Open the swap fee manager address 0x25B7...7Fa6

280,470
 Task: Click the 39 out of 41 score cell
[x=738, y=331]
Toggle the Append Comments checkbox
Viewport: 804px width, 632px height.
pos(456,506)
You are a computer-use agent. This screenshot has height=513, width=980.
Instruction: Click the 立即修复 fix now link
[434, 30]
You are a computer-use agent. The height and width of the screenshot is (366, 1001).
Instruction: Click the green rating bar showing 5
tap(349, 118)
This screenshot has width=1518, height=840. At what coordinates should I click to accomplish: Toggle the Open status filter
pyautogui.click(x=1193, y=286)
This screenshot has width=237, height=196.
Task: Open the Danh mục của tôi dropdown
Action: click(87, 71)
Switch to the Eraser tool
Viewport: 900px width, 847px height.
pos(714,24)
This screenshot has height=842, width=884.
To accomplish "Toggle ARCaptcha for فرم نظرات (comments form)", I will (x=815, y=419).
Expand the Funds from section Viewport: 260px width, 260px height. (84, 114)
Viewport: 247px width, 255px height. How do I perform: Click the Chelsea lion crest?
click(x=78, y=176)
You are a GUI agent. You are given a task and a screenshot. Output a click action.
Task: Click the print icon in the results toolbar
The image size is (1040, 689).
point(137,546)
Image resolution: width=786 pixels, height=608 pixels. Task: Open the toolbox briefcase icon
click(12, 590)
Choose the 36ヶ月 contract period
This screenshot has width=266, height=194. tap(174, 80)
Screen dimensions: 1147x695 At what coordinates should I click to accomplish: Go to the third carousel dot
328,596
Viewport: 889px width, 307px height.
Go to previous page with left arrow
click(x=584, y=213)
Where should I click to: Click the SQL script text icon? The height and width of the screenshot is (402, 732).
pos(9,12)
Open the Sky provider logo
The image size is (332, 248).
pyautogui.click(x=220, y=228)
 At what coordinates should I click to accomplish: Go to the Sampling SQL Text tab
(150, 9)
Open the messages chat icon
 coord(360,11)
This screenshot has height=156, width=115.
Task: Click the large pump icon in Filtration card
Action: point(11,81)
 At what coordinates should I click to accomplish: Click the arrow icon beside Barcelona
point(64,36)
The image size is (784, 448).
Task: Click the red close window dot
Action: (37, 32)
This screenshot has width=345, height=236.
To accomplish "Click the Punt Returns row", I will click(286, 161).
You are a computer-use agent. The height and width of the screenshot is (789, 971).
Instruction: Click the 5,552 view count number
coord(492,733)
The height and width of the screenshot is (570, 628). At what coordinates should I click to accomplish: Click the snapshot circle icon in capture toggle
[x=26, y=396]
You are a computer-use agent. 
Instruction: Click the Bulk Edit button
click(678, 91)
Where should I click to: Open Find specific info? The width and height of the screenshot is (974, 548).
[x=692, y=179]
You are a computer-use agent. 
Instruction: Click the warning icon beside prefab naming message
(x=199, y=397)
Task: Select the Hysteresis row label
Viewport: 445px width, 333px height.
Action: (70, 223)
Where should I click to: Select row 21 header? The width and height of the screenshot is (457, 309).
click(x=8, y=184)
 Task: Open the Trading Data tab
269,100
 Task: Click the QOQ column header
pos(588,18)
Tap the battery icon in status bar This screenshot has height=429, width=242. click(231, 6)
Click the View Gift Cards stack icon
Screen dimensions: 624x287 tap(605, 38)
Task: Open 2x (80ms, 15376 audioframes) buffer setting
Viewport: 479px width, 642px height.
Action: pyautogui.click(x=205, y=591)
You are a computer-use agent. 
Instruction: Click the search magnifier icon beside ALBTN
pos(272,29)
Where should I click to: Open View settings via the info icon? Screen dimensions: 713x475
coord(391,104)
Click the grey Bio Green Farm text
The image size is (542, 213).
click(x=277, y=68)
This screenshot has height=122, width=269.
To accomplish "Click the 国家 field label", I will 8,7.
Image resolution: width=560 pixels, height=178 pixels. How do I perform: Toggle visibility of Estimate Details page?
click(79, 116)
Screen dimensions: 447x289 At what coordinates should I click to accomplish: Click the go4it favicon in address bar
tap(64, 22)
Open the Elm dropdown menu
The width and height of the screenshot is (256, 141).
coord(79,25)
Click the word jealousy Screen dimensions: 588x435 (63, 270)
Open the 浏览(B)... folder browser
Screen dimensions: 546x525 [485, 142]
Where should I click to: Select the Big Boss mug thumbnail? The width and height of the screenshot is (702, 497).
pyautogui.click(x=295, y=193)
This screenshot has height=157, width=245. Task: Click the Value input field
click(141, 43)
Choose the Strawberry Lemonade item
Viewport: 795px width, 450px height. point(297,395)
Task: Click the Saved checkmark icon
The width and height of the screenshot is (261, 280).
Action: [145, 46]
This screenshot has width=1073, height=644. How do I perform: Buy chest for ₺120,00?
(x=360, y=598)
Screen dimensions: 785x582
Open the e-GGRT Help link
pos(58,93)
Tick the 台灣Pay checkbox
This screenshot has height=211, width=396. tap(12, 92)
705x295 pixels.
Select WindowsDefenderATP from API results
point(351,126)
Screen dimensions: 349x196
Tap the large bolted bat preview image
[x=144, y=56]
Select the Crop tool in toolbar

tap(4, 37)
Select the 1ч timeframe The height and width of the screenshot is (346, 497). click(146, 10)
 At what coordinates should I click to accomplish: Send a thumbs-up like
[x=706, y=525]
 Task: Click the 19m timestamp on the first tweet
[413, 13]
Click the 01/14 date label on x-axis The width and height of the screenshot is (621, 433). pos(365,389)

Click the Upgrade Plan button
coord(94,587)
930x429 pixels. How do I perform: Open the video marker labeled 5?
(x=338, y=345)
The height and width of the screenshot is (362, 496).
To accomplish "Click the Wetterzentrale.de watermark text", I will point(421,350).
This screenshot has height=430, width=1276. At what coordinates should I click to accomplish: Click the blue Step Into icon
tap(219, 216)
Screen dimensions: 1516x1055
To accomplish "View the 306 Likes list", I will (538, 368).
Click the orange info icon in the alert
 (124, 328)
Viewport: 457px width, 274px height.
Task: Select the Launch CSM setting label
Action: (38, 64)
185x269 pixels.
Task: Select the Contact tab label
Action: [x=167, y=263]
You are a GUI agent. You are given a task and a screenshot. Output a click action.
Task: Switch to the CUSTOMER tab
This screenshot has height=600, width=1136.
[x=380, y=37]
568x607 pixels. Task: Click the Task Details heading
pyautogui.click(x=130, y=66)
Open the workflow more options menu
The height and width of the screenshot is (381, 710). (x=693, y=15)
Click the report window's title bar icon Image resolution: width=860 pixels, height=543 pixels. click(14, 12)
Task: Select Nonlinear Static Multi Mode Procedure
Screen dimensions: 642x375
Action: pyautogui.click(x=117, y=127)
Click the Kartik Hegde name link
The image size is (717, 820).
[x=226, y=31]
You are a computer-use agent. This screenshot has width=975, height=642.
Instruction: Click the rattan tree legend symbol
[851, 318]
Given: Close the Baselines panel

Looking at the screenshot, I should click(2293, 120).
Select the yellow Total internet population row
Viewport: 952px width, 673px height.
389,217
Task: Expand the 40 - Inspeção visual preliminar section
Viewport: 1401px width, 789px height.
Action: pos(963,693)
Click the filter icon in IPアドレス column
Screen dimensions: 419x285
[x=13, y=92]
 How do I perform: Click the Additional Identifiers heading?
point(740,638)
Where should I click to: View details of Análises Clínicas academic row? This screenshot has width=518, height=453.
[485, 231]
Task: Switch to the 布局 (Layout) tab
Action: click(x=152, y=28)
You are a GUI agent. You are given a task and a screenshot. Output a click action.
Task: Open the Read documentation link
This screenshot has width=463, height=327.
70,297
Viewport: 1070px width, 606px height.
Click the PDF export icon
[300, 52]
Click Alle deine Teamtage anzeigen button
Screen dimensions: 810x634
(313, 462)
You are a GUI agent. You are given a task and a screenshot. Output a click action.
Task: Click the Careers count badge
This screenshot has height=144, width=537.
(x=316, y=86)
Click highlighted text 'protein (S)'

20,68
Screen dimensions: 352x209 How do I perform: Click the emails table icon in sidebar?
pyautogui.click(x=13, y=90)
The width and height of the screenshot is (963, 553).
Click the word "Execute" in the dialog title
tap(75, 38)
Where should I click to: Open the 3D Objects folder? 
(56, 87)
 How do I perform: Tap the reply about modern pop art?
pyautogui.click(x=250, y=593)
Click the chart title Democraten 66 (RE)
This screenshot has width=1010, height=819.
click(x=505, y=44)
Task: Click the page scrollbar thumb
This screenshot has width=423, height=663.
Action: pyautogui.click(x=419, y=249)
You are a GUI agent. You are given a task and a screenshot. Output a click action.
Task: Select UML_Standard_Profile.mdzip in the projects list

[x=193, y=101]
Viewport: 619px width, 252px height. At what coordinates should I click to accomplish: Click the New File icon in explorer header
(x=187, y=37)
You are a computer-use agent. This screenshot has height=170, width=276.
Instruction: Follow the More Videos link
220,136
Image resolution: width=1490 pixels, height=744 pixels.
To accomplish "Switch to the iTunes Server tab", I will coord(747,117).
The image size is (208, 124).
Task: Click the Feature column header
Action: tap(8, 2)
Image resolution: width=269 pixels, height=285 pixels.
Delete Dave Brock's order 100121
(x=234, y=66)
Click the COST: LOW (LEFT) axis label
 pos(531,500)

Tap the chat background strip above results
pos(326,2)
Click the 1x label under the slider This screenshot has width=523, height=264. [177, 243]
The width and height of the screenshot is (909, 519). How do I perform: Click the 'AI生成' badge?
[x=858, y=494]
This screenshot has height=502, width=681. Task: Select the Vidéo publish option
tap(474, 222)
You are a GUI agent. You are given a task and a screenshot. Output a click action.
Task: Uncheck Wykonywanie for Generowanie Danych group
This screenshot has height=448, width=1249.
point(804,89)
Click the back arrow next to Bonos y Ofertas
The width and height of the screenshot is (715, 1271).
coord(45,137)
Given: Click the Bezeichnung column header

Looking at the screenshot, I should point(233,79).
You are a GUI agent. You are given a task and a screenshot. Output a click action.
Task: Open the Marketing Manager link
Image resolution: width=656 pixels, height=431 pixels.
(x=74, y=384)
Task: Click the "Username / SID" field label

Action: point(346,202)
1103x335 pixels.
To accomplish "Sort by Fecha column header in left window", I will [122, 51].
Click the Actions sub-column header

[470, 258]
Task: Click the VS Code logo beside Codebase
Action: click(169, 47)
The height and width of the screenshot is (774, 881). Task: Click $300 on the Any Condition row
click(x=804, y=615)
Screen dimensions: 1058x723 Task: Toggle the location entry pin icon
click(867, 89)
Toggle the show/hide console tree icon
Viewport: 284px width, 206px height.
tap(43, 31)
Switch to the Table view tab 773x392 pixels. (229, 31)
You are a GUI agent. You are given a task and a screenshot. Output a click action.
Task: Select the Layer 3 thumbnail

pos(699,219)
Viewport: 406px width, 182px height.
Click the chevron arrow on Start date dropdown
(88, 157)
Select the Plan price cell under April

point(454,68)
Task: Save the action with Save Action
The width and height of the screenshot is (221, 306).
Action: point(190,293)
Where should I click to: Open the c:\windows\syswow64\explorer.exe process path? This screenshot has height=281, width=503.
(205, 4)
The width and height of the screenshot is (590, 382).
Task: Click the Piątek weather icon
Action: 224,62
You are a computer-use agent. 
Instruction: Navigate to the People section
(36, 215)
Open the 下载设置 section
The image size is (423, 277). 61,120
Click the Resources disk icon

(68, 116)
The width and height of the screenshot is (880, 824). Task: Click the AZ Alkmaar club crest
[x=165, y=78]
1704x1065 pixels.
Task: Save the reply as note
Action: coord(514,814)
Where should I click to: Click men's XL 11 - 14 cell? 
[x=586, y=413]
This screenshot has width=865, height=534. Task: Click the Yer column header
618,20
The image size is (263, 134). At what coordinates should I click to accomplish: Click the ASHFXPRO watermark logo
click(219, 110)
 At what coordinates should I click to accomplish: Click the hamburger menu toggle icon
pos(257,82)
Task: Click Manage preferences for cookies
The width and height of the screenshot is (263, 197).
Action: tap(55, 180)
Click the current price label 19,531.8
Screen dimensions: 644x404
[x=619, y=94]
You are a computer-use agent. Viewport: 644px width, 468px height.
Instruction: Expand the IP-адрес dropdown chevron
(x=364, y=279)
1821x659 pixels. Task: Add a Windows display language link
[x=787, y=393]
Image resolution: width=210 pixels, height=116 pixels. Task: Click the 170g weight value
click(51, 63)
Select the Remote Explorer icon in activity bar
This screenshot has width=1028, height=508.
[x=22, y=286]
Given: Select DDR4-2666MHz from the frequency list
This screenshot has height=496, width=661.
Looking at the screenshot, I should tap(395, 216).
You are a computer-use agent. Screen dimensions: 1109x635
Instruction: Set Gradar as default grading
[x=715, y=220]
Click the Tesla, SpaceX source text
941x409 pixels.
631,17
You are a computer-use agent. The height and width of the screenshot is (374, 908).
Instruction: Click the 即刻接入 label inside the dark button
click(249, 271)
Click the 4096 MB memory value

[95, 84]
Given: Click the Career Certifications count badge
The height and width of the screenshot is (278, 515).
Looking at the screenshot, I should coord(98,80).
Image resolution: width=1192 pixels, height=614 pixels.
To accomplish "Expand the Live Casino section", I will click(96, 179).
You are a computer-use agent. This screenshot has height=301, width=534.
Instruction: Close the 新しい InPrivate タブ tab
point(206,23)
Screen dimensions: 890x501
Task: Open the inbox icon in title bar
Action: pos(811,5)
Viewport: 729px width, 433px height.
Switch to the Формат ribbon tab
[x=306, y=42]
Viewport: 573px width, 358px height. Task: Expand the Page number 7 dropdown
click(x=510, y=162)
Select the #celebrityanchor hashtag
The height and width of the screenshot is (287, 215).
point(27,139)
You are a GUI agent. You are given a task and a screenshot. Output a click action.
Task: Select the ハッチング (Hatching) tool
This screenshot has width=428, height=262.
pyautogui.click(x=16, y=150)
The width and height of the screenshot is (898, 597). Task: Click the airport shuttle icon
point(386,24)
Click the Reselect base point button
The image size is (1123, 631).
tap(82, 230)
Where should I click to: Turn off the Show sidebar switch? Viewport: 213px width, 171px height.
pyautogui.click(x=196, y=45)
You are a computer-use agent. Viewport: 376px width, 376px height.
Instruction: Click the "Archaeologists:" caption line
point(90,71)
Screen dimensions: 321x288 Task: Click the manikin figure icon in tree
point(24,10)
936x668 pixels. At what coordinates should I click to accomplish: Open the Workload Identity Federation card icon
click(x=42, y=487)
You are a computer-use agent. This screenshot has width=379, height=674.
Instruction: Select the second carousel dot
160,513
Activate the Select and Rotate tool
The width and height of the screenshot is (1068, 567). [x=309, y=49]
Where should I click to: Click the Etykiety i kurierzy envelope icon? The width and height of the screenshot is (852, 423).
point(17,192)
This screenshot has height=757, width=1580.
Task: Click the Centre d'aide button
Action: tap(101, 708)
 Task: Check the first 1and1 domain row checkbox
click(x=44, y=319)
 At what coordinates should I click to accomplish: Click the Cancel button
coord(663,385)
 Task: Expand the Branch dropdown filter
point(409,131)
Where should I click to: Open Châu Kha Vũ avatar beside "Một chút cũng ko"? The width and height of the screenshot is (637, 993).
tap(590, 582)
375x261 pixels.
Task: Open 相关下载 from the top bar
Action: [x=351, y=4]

__Task__: Retype only the lines above between the line with "Click the 1x" and the line with "Task: Uncheck Wykonywanie", counting those two lines as well, and keep every character as it is.

__The answer__:
Click the 1x label under the slider This screenshot has width=523, height=264. [177, 243]
The width and height of the screenshot is (909, 519). How do I perform: Click the 'AI生成' badge?
[x=858, y=494]
This screenshot has height=502, width=681. Task: Select the Vidéo publish option
tap(474, 222)
You are a GUI agent. You are given a task and a screenshot. Output a click action.
Task: Uncheck Wykonywanie for Generowanie Danych group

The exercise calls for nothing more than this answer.